__GIVEN DATA__
··········
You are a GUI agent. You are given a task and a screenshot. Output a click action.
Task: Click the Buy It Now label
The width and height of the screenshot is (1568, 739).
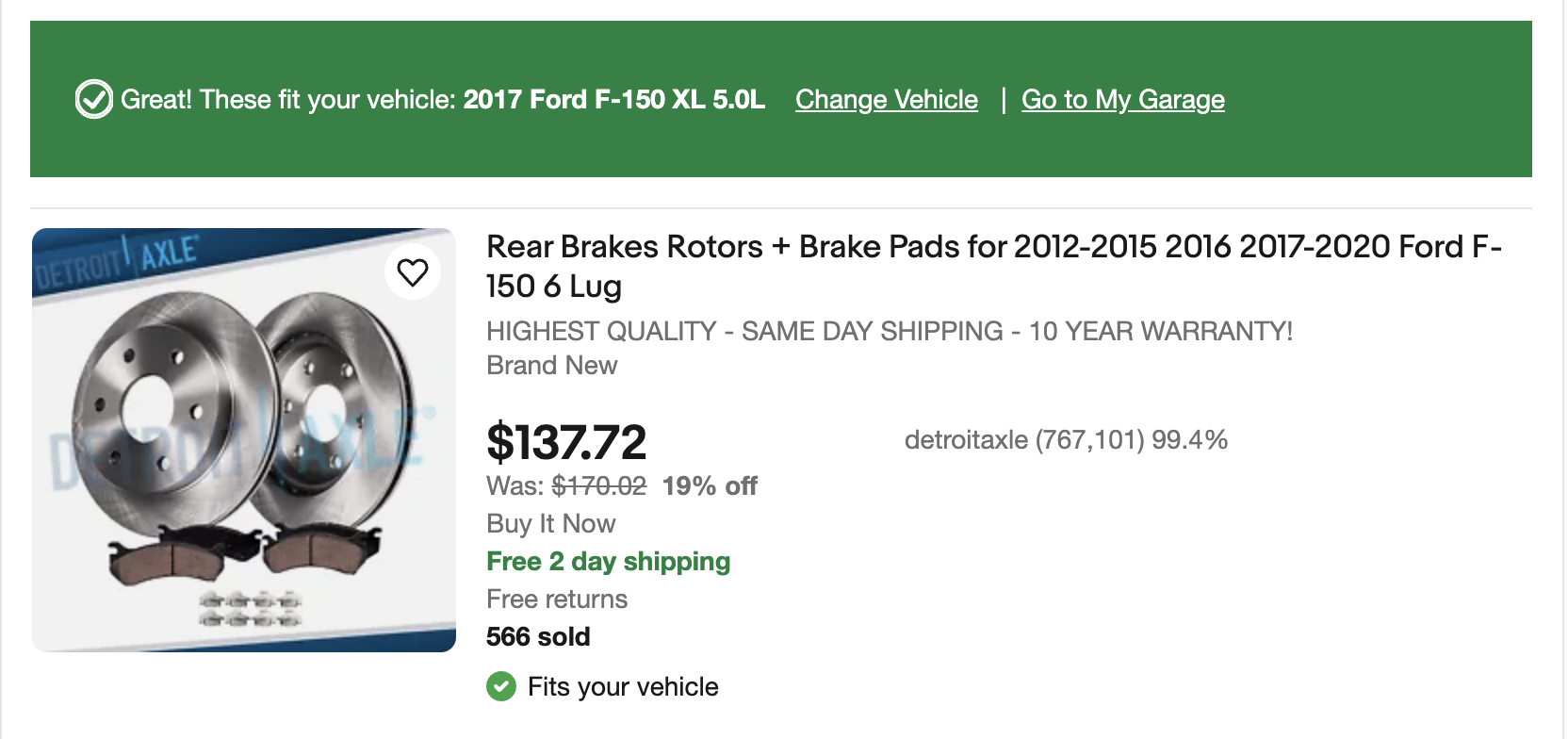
··········
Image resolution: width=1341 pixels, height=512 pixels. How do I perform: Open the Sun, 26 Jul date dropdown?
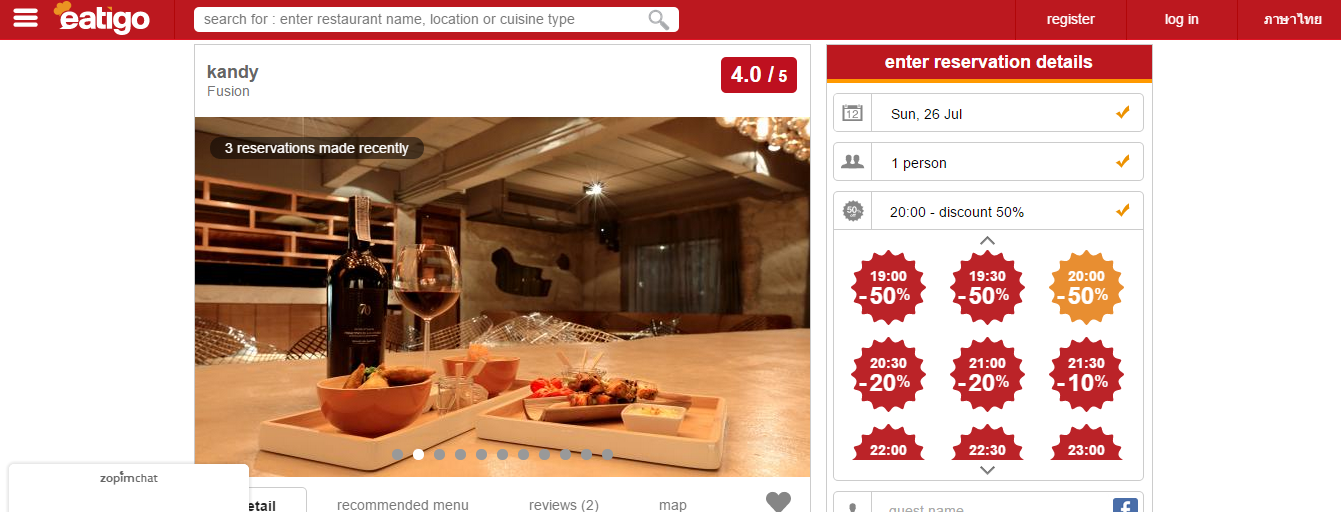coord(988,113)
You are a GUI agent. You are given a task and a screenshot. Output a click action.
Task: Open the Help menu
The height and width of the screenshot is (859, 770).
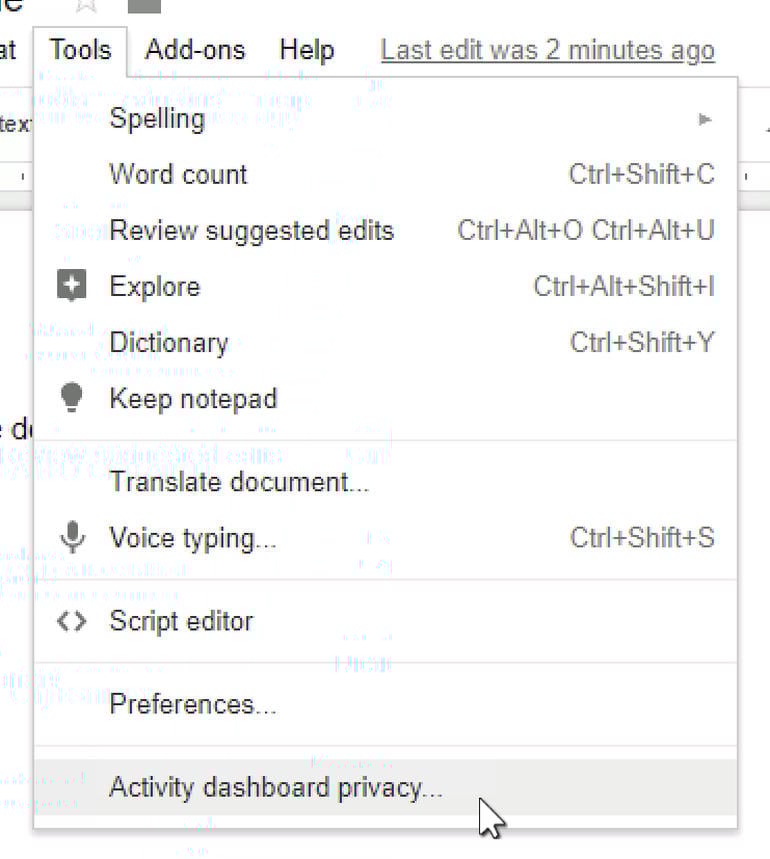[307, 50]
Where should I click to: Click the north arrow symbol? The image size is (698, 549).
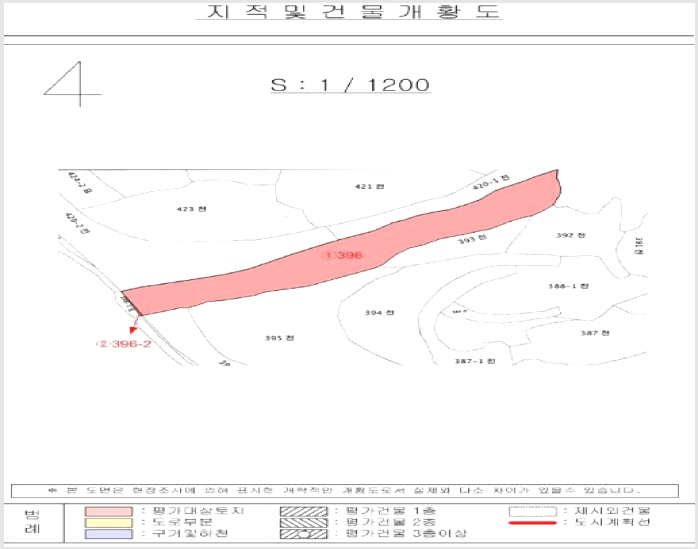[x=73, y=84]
··········
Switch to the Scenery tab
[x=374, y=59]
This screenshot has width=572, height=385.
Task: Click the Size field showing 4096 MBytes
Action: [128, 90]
··········
__WHAT YOU WILL DO__
Change "north arrow" to "compass" in the lines starting with the one containing "Where should I" and going on through the one containing "[x=73, y=84]", and write out only those lines with nothing else altered. Leave the pictures out of your answer.

__CORRECT RESPONSE__
Where should I click to: Click the compass symbol? The image size is (698, 549).
[x=73, y=84]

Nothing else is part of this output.